**Given records**
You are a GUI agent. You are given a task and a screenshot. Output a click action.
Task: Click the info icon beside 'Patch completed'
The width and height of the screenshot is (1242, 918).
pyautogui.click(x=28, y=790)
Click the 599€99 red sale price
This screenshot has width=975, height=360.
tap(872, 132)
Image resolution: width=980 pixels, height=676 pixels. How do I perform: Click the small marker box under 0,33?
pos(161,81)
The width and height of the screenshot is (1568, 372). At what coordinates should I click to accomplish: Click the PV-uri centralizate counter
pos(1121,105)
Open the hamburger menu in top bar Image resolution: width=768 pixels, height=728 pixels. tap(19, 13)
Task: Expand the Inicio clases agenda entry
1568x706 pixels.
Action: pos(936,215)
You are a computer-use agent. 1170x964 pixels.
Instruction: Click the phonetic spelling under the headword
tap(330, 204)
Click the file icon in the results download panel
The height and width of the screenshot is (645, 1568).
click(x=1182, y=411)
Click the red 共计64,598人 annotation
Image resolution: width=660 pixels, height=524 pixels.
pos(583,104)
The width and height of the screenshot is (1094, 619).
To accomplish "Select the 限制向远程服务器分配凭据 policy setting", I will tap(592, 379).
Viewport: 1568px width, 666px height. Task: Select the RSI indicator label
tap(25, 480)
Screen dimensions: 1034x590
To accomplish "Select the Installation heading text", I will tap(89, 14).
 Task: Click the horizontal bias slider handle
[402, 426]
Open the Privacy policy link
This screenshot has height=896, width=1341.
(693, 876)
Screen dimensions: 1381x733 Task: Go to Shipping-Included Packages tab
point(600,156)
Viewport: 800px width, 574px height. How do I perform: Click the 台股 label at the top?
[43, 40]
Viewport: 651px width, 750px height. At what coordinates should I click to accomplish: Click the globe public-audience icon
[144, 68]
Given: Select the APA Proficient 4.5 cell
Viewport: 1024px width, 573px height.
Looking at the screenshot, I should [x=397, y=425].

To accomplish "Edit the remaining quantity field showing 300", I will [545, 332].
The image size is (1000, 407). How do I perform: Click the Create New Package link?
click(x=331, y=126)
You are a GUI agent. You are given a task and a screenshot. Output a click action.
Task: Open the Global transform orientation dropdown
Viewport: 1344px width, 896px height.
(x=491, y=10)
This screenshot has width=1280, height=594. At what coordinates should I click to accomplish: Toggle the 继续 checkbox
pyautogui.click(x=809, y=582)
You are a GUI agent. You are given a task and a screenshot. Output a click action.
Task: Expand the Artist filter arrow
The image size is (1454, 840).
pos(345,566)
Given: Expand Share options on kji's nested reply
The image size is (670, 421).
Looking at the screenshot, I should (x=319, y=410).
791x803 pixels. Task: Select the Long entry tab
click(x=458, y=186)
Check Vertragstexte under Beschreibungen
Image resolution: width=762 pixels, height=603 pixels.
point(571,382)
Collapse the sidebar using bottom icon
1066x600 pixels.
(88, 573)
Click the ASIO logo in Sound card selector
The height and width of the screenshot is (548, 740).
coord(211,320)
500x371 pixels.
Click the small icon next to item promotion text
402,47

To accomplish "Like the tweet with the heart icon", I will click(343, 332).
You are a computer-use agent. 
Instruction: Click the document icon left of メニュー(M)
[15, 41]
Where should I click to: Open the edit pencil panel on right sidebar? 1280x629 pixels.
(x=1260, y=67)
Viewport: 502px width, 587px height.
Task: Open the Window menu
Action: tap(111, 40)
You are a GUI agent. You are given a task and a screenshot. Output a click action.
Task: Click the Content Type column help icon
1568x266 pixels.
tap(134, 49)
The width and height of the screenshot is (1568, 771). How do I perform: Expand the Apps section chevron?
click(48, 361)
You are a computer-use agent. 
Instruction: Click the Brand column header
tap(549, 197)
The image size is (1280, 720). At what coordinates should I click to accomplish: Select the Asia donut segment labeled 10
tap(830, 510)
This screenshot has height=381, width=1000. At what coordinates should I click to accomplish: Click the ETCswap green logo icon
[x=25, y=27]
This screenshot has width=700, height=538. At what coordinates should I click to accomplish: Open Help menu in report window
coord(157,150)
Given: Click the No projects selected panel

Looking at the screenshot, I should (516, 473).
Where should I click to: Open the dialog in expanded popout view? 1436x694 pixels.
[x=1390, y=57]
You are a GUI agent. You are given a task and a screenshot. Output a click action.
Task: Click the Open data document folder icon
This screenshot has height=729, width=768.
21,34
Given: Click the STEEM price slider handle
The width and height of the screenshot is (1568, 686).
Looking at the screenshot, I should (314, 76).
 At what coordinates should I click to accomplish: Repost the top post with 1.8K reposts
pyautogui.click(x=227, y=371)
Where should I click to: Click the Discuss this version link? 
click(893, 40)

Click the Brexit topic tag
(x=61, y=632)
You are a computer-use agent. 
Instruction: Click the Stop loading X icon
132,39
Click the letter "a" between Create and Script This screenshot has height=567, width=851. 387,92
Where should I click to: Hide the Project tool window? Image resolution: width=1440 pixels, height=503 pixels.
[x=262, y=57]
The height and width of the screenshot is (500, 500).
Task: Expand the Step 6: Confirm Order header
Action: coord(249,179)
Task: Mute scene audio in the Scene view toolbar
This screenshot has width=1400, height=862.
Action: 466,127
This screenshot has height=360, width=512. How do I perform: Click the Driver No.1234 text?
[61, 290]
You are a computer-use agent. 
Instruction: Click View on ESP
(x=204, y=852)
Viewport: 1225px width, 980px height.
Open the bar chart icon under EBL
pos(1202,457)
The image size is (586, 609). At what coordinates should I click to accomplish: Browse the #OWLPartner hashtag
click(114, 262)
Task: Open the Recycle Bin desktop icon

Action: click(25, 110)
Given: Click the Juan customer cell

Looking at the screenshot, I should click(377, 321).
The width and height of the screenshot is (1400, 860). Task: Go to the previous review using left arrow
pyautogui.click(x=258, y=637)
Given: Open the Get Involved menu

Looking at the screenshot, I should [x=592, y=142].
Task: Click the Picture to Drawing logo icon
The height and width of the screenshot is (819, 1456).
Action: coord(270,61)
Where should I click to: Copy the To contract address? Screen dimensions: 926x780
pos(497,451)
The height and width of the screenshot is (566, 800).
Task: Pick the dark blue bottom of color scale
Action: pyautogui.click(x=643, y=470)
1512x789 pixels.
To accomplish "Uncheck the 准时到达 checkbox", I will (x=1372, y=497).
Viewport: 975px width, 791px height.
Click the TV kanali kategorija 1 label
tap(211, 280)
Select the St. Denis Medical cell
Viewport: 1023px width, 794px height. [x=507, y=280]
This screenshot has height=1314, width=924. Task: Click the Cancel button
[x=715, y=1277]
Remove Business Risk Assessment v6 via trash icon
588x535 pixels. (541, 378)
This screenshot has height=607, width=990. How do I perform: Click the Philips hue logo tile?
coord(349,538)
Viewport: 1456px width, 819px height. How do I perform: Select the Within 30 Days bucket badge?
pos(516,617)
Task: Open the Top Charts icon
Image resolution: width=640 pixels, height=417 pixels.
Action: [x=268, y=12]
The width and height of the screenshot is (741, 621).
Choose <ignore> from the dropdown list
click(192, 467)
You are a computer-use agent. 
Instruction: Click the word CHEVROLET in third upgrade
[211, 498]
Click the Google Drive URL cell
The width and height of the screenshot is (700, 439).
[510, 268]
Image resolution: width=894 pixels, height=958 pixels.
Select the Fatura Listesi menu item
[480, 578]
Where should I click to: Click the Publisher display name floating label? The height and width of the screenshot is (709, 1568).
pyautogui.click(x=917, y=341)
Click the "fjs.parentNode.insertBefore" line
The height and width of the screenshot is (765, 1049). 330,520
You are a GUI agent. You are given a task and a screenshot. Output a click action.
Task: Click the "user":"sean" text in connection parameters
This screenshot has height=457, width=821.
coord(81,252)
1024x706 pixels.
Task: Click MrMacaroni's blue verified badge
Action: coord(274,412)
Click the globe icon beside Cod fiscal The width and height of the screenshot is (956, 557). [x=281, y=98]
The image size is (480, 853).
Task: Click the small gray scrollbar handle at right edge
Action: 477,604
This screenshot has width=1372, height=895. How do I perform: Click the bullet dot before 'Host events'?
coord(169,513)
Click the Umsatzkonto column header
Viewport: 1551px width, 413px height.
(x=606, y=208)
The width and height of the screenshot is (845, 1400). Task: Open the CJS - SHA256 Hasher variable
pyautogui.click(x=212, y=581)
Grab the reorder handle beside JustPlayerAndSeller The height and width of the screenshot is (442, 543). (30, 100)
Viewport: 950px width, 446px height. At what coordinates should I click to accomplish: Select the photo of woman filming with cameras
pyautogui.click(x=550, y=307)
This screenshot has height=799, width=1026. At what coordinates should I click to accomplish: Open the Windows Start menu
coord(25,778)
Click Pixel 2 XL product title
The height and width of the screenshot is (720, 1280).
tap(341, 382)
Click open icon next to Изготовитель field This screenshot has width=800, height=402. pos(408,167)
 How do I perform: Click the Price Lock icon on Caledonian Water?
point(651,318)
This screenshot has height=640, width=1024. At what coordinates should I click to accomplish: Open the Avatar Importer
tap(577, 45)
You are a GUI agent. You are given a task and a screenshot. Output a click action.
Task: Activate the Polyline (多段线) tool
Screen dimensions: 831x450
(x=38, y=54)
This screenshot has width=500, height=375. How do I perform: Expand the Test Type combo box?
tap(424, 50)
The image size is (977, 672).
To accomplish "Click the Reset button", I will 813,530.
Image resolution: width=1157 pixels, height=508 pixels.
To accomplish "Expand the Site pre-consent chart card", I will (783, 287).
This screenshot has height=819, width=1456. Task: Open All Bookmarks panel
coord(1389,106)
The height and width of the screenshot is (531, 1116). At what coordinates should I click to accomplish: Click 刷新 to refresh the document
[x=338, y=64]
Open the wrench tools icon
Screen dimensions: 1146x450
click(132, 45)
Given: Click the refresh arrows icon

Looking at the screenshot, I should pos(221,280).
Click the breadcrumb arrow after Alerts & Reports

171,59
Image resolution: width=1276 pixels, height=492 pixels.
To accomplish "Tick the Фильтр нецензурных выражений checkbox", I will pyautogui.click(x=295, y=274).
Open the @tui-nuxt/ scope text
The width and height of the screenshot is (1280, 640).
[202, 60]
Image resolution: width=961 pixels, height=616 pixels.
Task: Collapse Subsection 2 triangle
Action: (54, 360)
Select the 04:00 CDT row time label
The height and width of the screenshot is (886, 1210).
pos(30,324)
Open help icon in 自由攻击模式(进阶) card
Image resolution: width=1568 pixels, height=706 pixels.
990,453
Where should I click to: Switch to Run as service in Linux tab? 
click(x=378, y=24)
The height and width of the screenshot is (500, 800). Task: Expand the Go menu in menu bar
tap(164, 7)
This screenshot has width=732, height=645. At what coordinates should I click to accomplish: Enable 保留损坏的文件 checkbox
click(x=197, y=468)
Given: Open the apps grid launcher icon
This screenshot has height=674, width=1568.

**Problem to work on**
Everything from the first line of the material through the line containing "Open the hamburger" is to be printed exactly; lines after that are to be left out.

**Written solution**
You are a GUI agent. You are given a task and a screenshot. Output a click action.
Task: Click the info icon beside 'Patch completed'
The width and height of the screenshot is (1242, 918).
pyautogui.click(x=28, y=790)
Click the 599€99 red sale price
This screenshot has width=975, height=360.
tap(872, 132)
Image resolution: width=980 pixels, height=676 pixels. How do I perform: Click the small marker box under 0,33?
pos(161,81)
The width and height of the screenshot is (1568, 372). At what coordinates should I click to accomplish: Click the PV-uri centralizate counter
pos(1121,105)
Open the hamburger menu in top bar Image resolution: width=768 pixels, height=728 pixels. tap(19, 13)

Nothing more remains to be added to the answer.